New Jersey Superior Court, Chancery Division

Decided: November 30, 1955.


Haneman, J.s.c.


[38 NJSuper Page 306]

The sole question herein is the distribution of the proceeds of a sale resulting under a suit for partition. The facts in connection herewith are as follows:

Anna M. Carney died on October 21, 1924 leaving a last will and testament which was duly probated by the Surrogate of Salem County. At the time of her death she was seized of a parcel of land referred to in her will as a "house and lot on Dickinson Street, Woodstown," and more particularly described in the complaint herein.

The will, so far as it refers to the said premises, provides as follows:

"I give, devise and bequeath to my daughter, Anna Naomi Snelbaker, the house and lot on Dickinson Street, Woodstown, where I now live and all the household goods and furniture therein, to have and to hold said house and lot and household goods and furniture for her lifetime. Should she die leaving lawful issue, or issue of any surviving such issue, to take said house and lot and furniture and household goods, but if she leave no lawful issue or issue of any surviving her then the same to go to my next nearest heirs at law.

All the rest and residue of my Estate I give, devise and bequeath to my daughter Anna Naomi Snelbaker if she survive me. If she does not survive me but leaves lawful issue or issue of any surviving me, such issue to take said residue, but in default of such issue so surviving me said residue to go to my next of kin as if I had died intestate."

The present status of the heirs at law of the testatrix is as follows:


1. Ashbrook D. Snelbaker -- died in 1944, leaving no children.

2. Anna Naomi Snelbaker (life tenant), died in 1954, leaving no children.

[38 NJSuper Page 307]

3. William Snelbaker -- died in 1949, leaving a child of Mary Tuttle, i.e. , Ruth Fox, and a son, Wilson A. Snelbaker.

4. I. Dayton Snelbaker -- died in 1951, leaving a daughter, Ella Loveland.

5. Joel Snelbaker -- predeceased testatrix, leaving a daughter, Helen Zeigenfus.


1. Mary Tuttle -- died in 1941 or 1942.

2. Wilson A. Snelbaker -- living.

3. Ella Loveland -- living.

4. Helen Zeigenfus -- living.

Great Grandchild:

1. Ruth Fox -- living.

Anna Naomi Snelbaker died on August 16, 1954, leaving no issue nor issue of such issue her surviving.
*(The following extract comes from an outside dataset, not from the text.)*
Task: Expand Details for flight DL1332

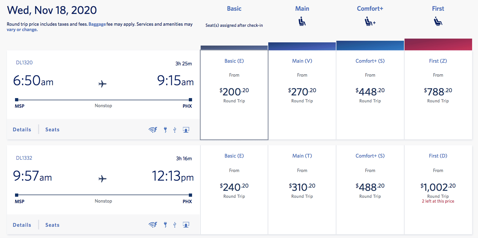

The questions here involved are twofold: (1) Did testatrix intend, by the phrase "next nearest heirs at law" to designate persons who would take as heirs at law under the statute of descent, or as nearest blood relations? (2) Are such "next nearest heirs at law" to be determined as of the date of testatrix' death or the life tenant's death?

In Sevel v. Swarzman , 33 N.J. Super. 198 (Ch. Div. 1954), the court said:

"In construing a will, the court may depart from its strict words and read a word or phrase in a sense different from that which is ordinarily attributed to it, when such departure is necessary to give effect to what appears on a full view to have been the intention of the testator. Unless a contrary usage is evident from the context, words should be given their primary or ordinary meaning. Technical uses and rules will not be permitted to subvert the obvious intention. In re Fisler's Estate , 133 N.J. Eq. 421 (E. & A. 1943); Duane v. Stevens , 137 N.J. Eq. 329 (Ch. 1945).

It must be recognized that by the established law of this State the word 'heirs,' in the absence of a clear intention to the contrary, is deemed to connote those persons who would take under the statute of descent. Trenton Trust Co. v. Gane , 125 N.J. Eq. 389 (Ch. 1939); Edwards v. Stults , 97 N.J. Eq. 44 (Ch. 1925); White v. Willever , 112 N.J. Eq. 546 (Prerog. Ct. 1933), affirmed 118 N.J. Eq. 70 (E. & A. 1935).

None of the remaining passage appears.